Please, in the data that follows, copy exactly the lines from the line with "Image resolution: width=1568" through the last one, both included. Do not include pictures.

■ Stored items:
=== Begin Enclosure ===

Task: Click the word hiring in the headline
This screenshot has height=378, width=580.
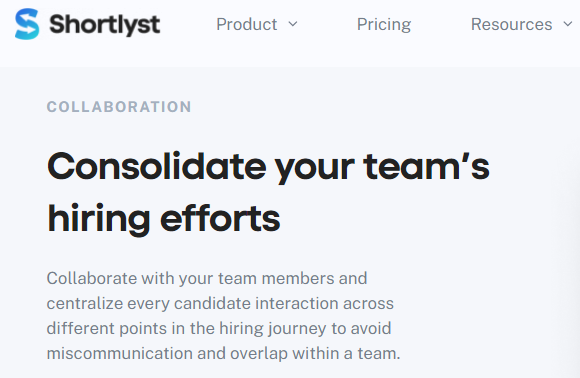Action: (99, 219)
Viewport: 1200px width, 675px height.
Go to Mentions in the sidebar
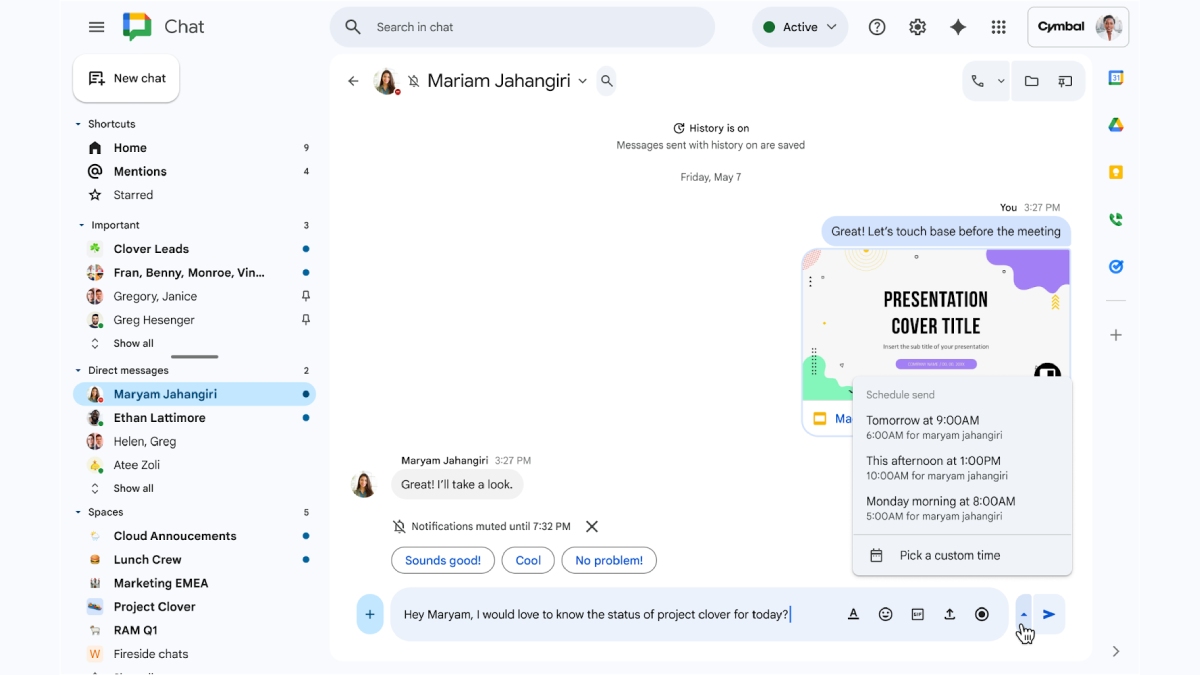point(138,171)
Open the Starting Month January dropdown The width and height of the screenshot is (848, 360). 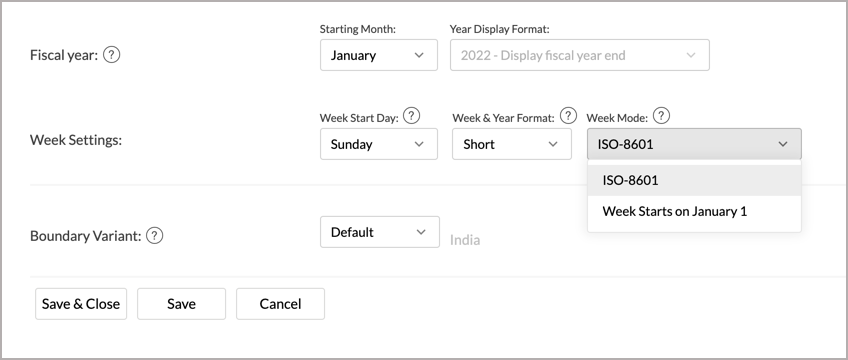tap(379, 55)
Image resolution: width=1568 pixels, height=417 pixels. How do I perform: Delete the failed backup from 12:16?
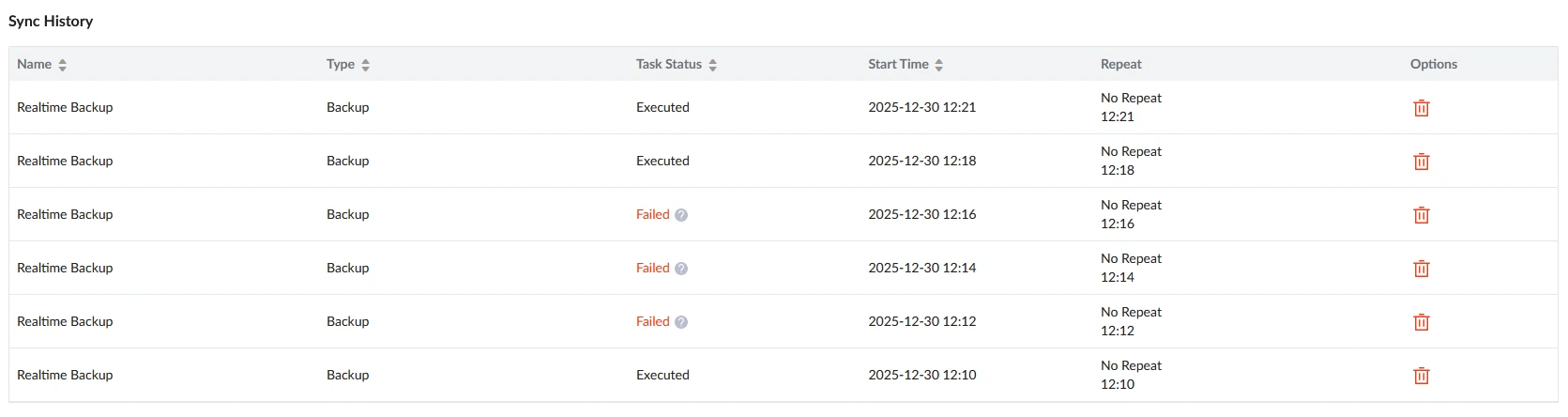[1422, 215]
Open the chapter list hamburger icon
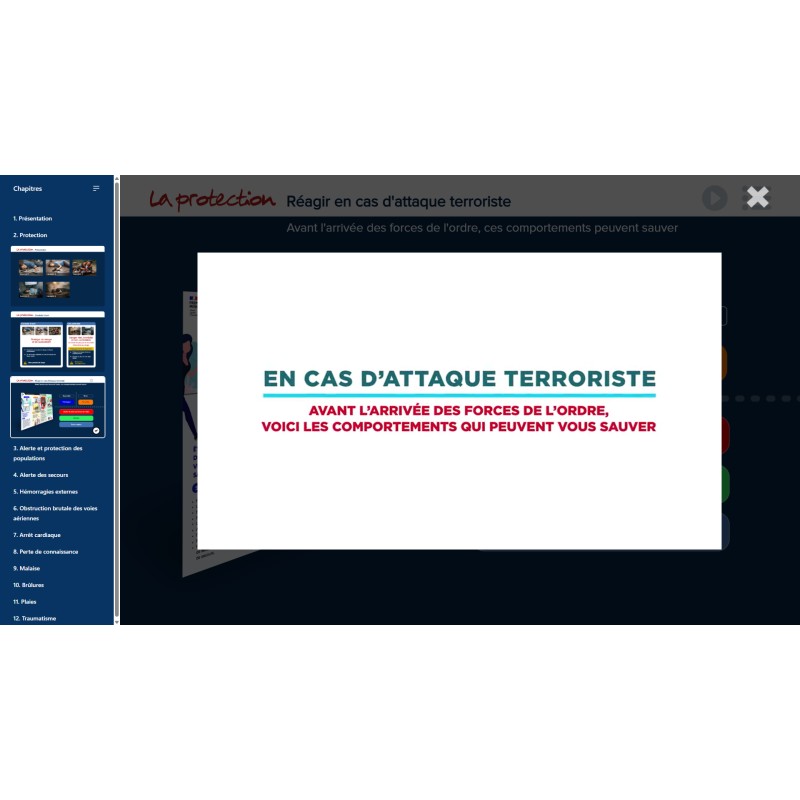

=== End Enclosure ===

■ Result of the exercise:
Image resolution: width=1568 pixels, height=417 pixels. How do I perform: Delete the failed backup from 12:16?
[1422, 215]
Open the chapter list hamburger icon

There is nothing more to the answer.